Velodyne, the supplier of the Uber vehicle's LiDAR technology, said, "Our LiDAR is capable of clearly imaging Elaine and her bicycle in this situation. However, our LiDAR does not make the decision to put on the brakes or get out of her way" ... "We know absolutely nothing about the engineering of their [Uber's] part ... It is a proprietary secret, and all of our customers keep this part to themselves"15 ... and "Our LiDAR can see perfectly well in the dark, as well as it sees in daylight, producing millions of points of information. However, it is up to the rest of the system to interpret and use the data to make decisions.

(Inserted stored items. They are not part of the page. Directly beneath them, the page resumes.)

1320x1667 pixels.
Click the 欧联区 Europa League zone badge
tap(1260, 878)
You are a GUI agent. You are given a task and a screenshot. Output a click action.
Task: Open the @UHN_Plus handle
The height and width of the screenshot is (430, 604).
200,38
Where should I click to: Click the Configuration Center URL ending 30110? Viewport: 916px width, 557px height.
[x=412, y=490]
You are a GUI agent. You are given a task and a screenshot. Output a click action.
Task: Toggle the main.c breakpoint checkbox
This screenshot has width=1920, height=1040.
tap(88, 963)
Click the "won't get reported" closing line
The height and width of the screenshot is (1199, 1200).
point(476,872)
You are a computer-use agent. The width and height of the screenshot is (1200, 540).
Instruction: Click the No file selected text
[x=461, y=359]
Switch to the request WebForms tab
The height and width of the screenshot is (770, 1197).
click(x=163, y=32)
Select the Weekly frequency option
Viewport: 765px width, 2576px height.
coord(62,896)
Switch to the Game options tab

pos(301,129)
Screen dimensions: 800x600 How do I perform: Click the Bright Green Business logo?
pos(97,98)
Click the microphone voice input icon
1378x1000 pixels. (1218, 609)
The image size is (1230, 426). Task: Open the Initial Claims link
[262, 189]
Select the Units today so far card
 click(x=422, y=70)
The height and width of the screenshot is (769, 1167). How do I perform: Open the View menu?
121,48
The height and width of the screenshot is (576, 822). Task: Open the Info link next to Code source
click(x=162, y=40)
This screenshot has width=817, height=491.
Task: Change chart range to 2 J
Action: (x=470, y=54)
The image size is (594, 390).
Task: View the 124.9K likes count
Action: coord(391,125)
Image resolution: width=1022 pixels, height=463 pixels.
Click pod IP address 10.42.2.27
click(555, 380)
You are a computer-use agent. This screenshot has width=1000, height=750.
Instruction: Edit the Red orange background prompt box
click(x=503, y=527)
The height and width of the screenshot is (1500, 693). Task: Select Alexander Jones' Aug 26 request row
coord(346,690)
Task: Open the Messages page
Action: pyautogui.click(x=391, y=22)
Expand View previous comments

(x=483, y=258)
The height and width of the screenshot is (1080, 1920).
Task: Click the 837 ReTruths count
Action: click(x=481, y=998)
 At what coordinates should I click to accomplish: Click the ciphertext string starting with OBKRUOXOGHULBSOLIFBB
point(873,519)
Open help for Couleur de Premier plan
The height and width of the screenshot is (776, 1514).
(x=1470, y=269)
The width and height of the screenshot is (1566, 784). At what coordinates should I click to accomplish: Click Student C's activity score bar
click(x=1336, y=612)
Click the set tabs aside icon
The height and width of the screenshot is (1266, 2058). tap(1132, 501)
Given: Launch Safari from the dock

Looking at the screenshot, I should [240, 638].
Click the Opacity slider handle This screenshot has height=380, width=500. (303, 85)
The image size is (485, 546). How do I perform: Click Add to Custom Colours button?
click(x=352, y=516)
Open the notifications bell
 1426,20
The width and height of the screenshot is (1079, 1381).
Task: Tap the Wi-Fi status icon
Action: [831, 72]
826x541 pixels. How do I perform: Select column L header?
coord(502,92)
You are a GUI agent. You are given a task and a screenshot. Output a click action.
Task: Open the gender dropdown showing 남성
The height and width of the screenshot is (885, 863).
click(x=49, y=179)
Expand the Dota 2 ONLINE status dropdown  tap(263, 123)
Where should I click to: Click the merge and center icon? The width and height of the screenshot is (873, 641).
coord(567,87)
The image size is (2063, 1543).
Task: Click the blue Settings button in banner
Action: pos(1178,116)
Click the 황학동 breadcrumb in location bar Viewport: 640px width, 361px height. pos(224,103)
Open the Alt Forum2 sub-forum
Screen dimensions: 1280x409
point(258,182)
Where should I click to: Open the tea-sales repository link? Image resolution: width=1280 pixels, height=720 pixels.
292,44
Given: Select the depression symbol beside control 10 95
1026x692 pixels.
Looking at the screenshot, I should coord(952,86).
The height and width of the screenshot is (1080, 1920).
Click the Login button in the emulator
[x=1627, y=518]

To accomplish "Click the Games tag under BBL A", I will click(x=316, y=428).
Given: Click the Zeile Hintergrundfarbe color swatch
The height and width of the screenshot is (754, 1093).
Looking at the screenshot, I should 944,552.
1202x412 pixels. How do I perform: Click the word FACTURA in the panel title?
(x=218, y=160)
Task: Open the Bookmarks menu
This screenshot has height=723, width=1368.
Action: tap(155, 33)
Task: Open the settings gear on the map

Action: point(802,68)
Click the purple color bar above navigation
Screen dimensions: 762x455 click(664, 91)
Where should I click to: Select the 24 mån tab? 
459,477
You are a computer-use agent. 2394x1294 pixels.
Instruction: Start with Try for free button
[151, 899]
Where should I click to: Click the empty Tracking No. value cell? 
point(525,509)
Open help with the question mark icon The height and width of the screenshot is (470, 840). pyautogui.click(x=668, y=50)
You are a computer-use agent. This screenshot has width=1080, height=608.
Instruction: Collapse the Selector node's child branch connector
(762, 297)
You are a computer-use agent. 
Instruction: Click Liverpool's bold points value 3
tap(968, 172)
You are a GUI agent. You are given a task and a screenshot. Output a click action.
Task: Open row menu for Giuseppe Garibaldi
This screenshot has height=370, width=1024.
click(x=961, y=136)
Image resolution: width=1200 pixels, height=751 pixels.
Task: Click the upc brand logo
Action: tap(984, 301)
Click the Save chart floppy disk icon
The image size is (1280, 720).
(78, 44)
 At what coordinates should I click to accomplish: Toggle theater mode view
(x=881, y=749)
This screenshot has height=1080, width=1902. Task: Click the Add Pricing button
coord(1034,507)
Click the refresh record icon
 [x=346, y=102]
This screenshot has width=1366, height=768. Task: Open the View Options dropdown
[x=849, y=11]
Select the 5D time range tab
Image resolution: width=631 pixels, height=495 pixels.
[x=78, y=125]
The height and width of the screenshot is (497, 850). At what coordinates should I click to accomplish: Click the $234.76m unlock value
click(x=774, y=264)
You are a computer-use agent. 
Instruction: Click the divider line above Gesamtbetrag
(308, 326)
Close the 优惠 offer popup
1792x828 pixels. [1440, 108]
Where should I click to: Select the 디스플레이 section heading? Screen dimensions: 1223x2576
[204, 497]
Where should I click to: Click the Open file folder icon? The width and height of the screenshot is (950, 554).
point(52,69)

We do not know how the Uber system of decision making works."11
Question Concerning Every Human Life
Regardless of investigation outcomes, this Uber fatal accident raised a serious question about the perception capability of self-driving cars: Are there situations where a driverless car's onboard computer system could incorrectly "interpret and use" the data sent from a sensor (such as a LiDAR sensor), making the car unable to detect a pedestrian or obstacle in the roadway? This question is not specific to Uber cars but is general enough to cover all types of autonomous vehicles, and the answer concerns every human life. Unfortunately, our conclusion is affirmative. Even though we could not access the Uber system, we have managed to test Baidu Apollo, a well-known real-world self-driving software system controlling many autonomous vehicles on the road today (http://apollo.auto). Using a novel metamorphic testing method, we have detected critical software errors that could cause the Apollo perception module to misinterpret the point cloud data sent from the LiDAR sensor, making some pedestrians and obstacles undetectable. The Apollo system uses Velodyne's HDL64E LiDAR sensor,1 exactly the same type of LiDAR involved in the Uber accident.16
We reported this issue to the Baidu Apollo self-driving car team on March 10, 2018, MST (UTC -7), eight days before the Uber accident. Our bug report was logged as issue #3341 (https://github.com/ApolloAuto/apollo/issues/3341). We did not receive a response from Baidu until 10:25 P.M., March 19, 2018, MST24 hours after the Uber accident. In its reply, the Apollo perception team confirmed the error. Before presenting further details of our findings, we first discuss the challenges of testing complex computer systems, with a focus on software testing for autonomous vehicles.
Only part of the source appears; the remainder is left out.